*DOCUMENT SEGMENT*
● ● ● ●

Specialisation, Serialisation & Intensification Leads To ...

... More Money

Yesterday, I was in a restaurant which overlooked a beleaguered petrol station. Currently there's a "don't panic buy!" panic buying crisis on - again.

There was police and the store's own security guards battling the streams of cars trying to get in but the petrol station was out of petrol now, so they cordoned the whole thing off and no more cars were allowed onto the forecourt.

As I was getting towards pudding in my meal, the last car was filling up - a silver estate belonging to an elderly gentleman.

I thought that if I was a reporter, here would be a perfect opportunity for a really cool report. We would shoot the madness out on the road as these hundreds of cars are being turned around and send away by the police, and then zoom in on the silver car and the old gentleman, the last car at the many, many pumps, all empty now, and I would go and speak to him and ask him how long he'd waited and how he felt about being the lucky last.

Then we would film him driving out with the policemen lifting the cones out of the way for him, and the last pan would be this deserted petrol station with all the empty pumps.

It occurred to me that it would be good to have a tumbleweed in the boot of my reporter's car, just in case you needed one, for that extra award winning effect, you know.

You'd have to go to the car and open it up, and there'd be this collection of props inside - a slightly burned flag, a kid's shoe, a bedraggled teddy bear, you know the kind of thing. And of course, the essential tumble weed!

I then started thinking about a whole series of comedy sketches revolving around this reporter with these and much madder props (such as a tear streaked ragged child, a Russian nuclear missile, an old lady in a wheelchair etc) and here we come to the point of this story.

A stand up comic works his butt off for a beer, five quid and even if he has a really good joke, it is over in 1 minute. Then he has to go and find the next one. What stress!

● ● ● ●

*DATA SHOWN*
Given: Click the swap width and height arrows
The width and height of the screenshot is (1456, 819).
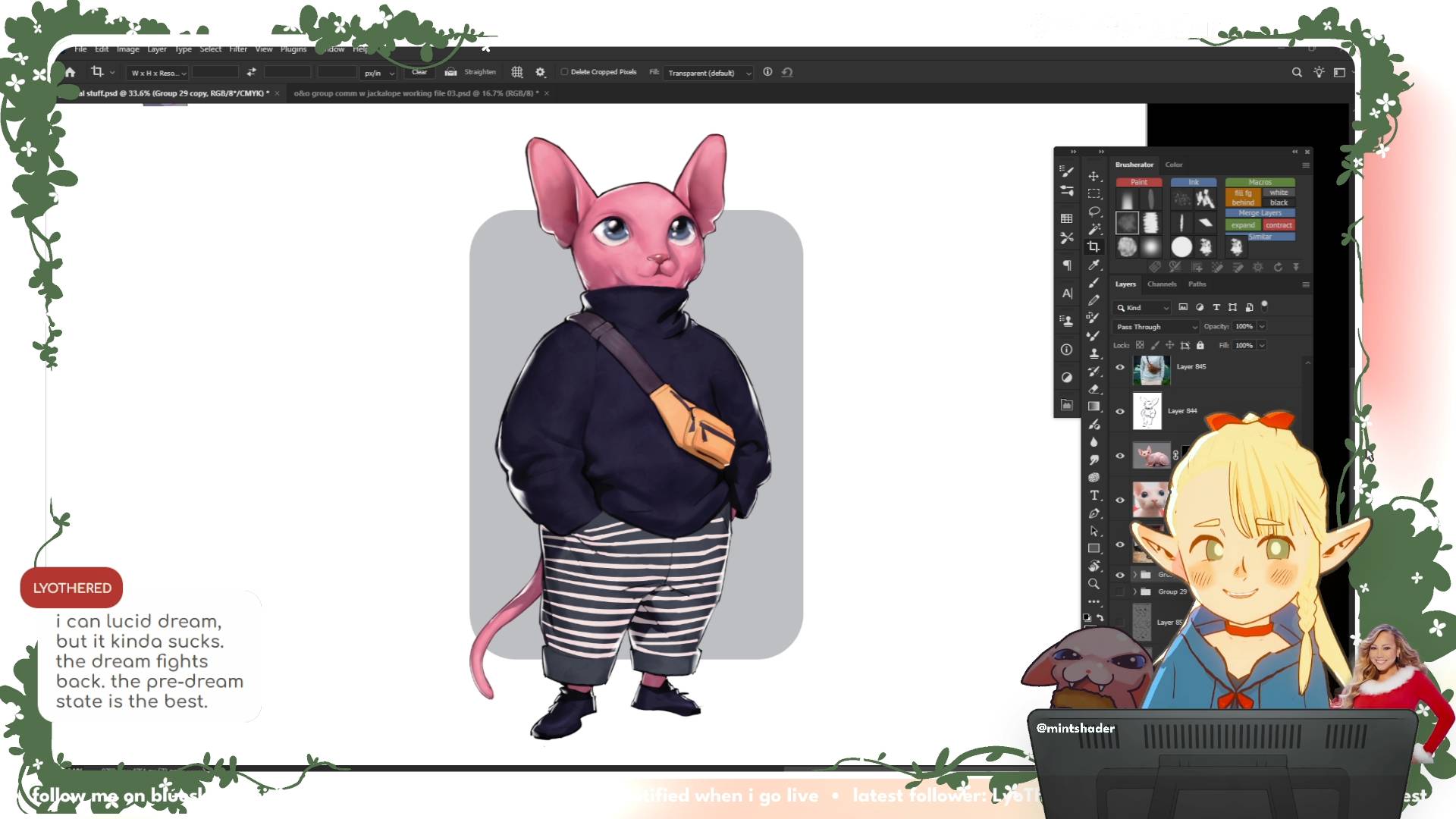Looking at the screenshot, I should (251, 72).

● ● ● ●

In the text about the petrol station, what car was the last one filling up at the pumps?

*COMPLETED TASK*
A silver estate belonging to an elderly gentleman.